Shaping the Hybrid Future
Hybrid ORs Offer an Additional Benefit for Both Patient and Surgeons
Professor Jacques Marescaux, France, has revolutionized surgery and continues to push the envelope with unprecedented research and training ideas. He believes that hybrid ORs and augmented reality in surgery can improve patient care in the future.
How would you define a hybrid operating room?
Marescaux: You always have a treatment to propose to your patient. Especially in the case of cancer. We can propose flexible endoscopy, laparoscopic surgery, or interventional radiology. During the operation, surgeons want every possibility to take a closer look inside the patient. Using flexible endoscopy plus surgery, or flexible endoscopy plus 3D image guidance, or interventional radiology plus surgery – that is the idea of the hybrid operating room.
How can we optimize patient care in the future?
Marescaux: One core topic in optimizing patient care is the availability of all patient data from before, during, and after surgery, along with the option of combining this data. Several projects are underway that aim to superpose image data from different imaging modalities. The fusion of image data from an endoscopic camera with DynaCT data, and the fusion of ultrasound images with preoperative CT data are both particularly valuable for minimally invasive procedures.
What advice would you give to decision-makers planning an operating room?
Marescaux: The most important thing is to have enough space for all the devices and to give the team access to the patient. It is impossible to know what kind of equipment we will need for each surgical discipline in the future. But for general surgeons, it is important to collaborate with several disciplines on the same platform. If you can perform several steps in one operation, you don’t need two or three anesthesias for the patient.
What skills will surgeons of the future need?
Marescaux: In the USA, there is a lot of specialization, but the majority of surgeons are generalists working in smaller hospitals. I think that surgeons in Europe are more specialized today. One example is that we have “hepatobiliary surgeons” working with surgeons who only do transplants. And the future will probably bring even more specialization.
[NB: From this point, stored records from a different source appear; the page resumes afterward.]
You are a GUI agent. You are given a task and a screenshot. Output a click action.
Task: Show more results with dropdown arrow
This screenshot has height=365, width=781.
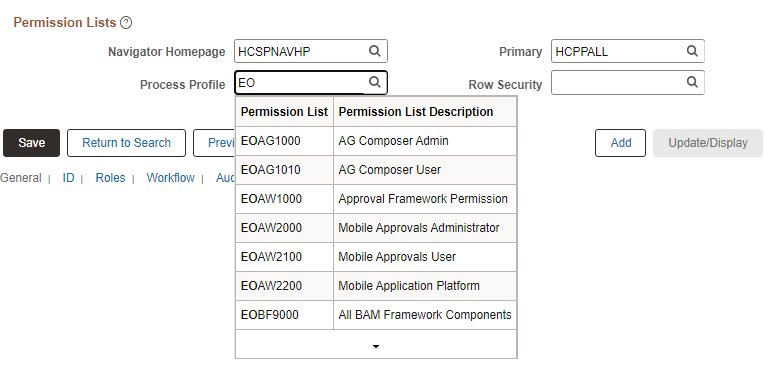(376, 346)
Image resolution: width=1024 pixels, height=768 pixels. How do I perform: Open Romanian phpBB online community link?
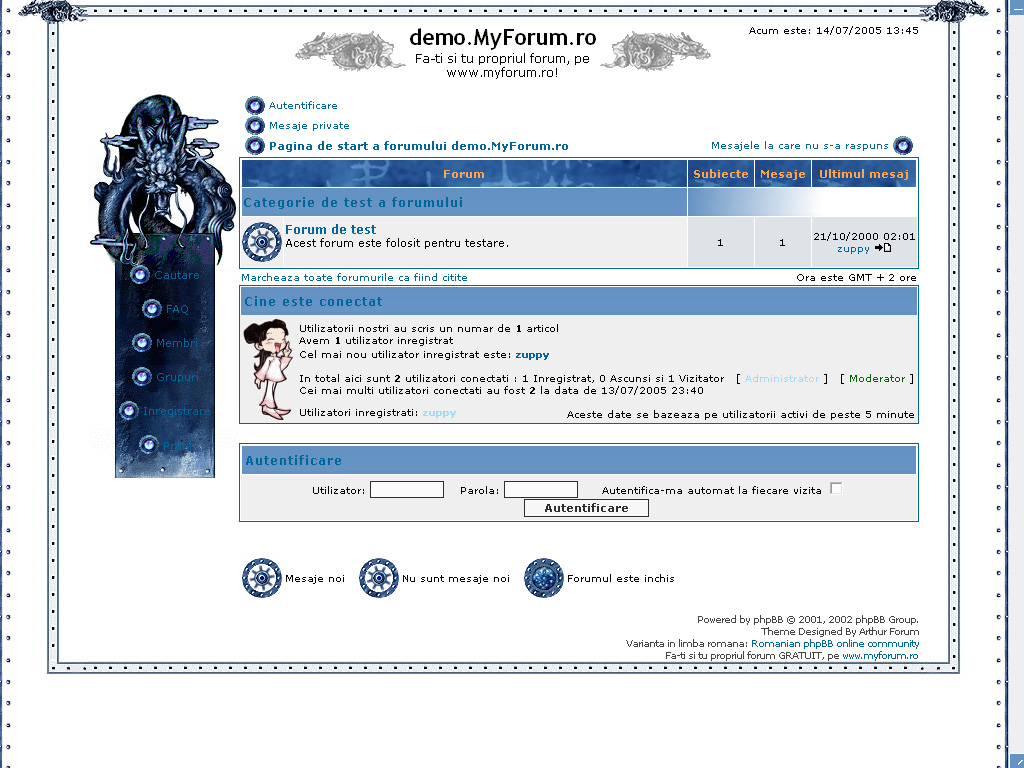coord(835,644)
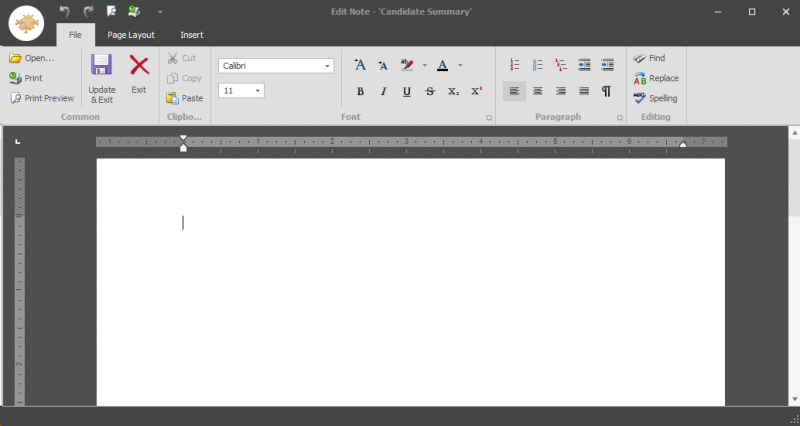This screenshot has height=426, width=800.
Task: Center align the paragraph text
Action: point(537,91)

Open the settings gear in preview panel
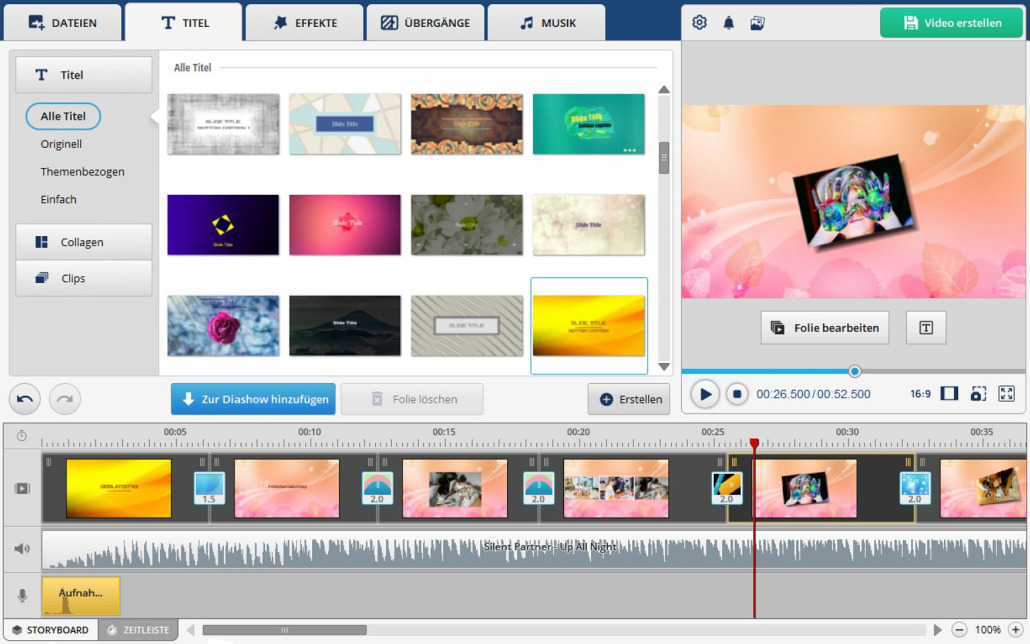(x=699, y=23)
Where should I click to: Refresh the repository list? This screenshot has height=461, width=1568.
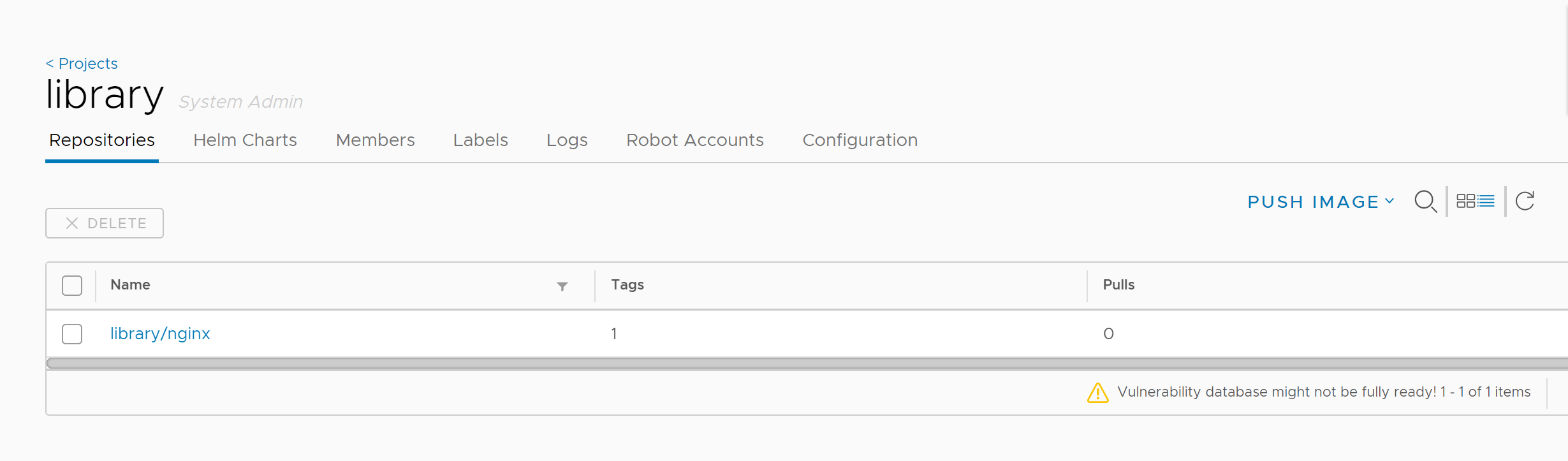(1525, 200)
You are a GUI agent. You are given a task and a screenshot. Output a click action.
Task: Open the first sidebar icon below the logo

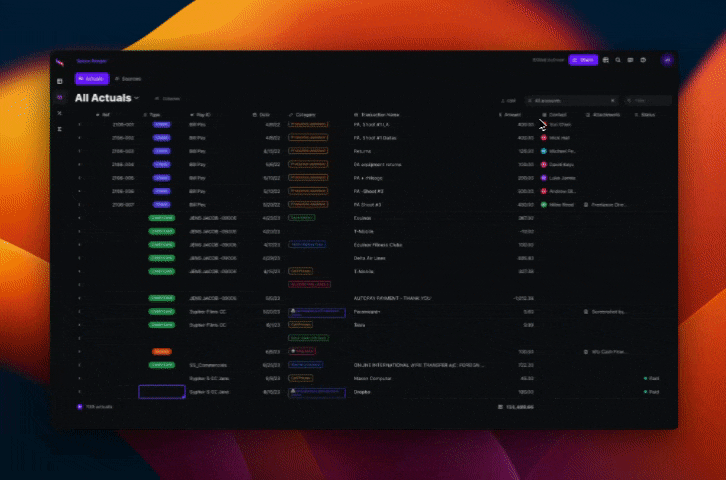(x=60, y=81)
So what will be the real challenge?
Marescaux: All surgeons like new technologies – and the operating room of tomorrow, with all its robotics, will look like the cockpit of an airplane. You will have the robotic system, the 3D visualization, and a lot of screens. You will push the button and the technology will work for you. It will be very easy. But it will be a challenge for surgeons to know everything about radiation protection. Today, surgeons don’t have enough knowledge of radiation. We want to organize courses to help them understand how best to manage the new kind of OR. WeBSurg is a platform for that.
To what extent do robots change operating rooms?
Marescaux: We are still in the prehistory of robotics. At the moment, the robot just improves a surgeon’s abilities. Sure, it is more precise, but that is really just “peanuts.” However, there is another advantage that will change everything: A robot interface can analyze 1,000 signals per second. When you combine the preoperative image and 3D image guidance with the skill of the surgeon, it will be a huge benefit for the patient.
The statements by Siemens’ customers described herein are based on results that were achieved in the customer's unique setting. Since there is no "typical" hospital and many variables exist (e.g., hospital size, case mix, level of IT adoption) there can be no guarantee that other customers will achieve the same results.